### Texte à lire
━━━━━━━━

La déductibilité fiscale des dépenses supportées par une société n’est pas automatique. Cette déductibilité requiert notamment que les dépenses soient réelles, sincères, et supportées en vue d’acquérir ou de conserver des revenus imposables (dans le cadre général de l’application de l’article 49 du Code des impôts sur les revenus 1992, ci-après « CIR »). 


La déductibilité des rémunérations des dirigeants, spécifiquement lorsqu’ils bénéficient d’avantages en nature mis à charge de la société, fait fréquemment l’objet de discussions. La Cour de cassation en a précisé les contours dans deux arrêts du 14 octobre 2016, aboutissant à ce que l’on appelle la théorie de la rémunération. Selon la Cour de cassation, la déduction de ces frais est subordonnée à la production de la preuve que les frais supportés par la société pour octroyer l’avantage de toute nature au dirigeant concerné constituent la contrepartie de prestations réelles, exécutées par ce dirigeant au profit de la société.

━━━━━━━━

### Matériel extrait
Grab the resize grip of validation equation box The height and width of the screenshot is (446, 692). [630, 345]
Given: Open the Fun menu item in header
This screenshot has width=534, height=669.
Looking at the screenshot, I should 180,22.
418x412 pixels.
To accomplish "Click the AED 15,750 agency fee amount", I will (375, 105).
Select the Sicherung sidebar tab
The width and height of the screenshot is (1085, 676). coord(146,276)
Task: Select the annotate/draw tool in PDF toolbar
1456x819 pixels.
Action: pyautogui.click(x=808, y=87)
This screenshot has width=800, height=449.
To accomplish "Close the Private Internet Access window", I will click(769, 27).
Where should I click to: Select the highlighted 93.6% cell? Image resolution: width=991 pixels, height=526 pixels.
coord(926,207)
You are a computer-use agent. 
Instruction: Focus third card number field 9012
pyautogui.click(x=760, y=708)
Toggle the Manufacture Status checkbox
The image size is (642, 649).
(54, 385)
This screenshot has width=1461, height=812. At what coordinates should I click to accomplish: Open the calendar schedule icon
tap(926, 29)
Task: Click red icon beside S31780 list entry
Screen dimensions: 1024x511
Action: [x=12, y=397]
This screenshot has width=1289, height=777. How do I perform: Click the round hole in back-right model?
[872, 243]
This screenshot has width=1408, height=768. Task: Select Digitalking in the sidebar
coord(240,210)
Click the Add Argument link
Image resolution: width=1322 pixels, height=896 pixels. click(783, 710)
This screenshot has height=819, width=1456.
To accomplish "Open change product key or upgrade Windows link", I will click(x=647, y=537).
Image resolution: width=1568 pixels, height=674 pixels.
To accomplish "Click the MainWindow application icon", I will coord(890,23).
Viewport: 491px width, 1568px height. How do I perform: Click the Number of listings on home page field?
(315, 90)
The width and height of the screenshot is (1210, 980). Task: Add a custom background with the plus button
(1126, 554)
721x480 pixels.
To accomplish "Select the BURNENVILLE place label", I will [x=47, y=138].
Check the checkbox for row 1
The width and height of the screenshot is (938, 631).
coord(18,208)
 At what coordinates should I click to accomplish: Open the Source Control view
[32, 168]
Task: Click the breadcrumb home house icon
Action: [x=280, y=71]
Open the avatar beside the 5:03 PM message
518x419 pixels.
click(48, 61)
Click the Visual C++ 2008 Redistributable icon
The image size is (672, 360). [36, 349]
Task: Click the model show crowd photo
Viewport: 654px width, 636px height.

━━━━━━━━

### Énoncé 1
Répondez à ces questions sur le texte consacré à la déductibilité fiscale :
(a) Quel article du Code des impôts sur les revenus 1992 fixe le cadre général de la déductibilité ?
(b) À quelle date la Cour de cassation a-t-elle rendu ses deux arrêts ?
(c) Quel nom donne-t-on à la théorie issue de ces arrêts ?
### Énoncé 2
Reproduisez le passage du texte sur la déductibilité fiscale depuis « La déductibilité des » jusqu'à « de la société. » inclus.
### Énoncé 3
Condensez le paragraphe du texte sur la déductibilité fiscale qui commence par « La déductibilité des rémunérations des dirigeants » en conservant ses faits essentiels.
Ce matériel n'a aucun rapport avec le texte.

### Réponse attendue 1
(a) L'article 49.
(b) Le 14 octobre 2016.
(c) La théorie de la rémunération.

### Réponse attendue 2
La déductibilité des rémunérations des dirigeants, spécifiquement lorsqu’ils bénéficient d’avantages en nature mis à charge de la société, fait fréquemment l’objet de discussions. La Cour de cassation en a précisé les contours dans deux arrêts du 14 octobre 2016, aboutissant à ce que l’on appelle la théorie de la rémunération. Selon la Cour de cassation, la déduction de ces frais est subordonnée à la production de la preuve que les frais supportés par la société pour octroyer l’avantage de toute nature au dirigeant concerné constituent la contrepartie de prestations réelles, exécutées par ce dirigeant au profit de la société.

### Réponse attendue 3
La déductibilité des rémunérations des dirigeants est souvent discutée, surtout pour les avantages en nature à charge de la société. Dans deux arrêts du 14 octobre 2016, la Cour de cassation a posé la théorie de la rémunération. Ces frais ne sont déductibles que si l'on prouve qu'ils sont la contrepartie de prestations réelles effectuées par le dirigeant au profit de la société.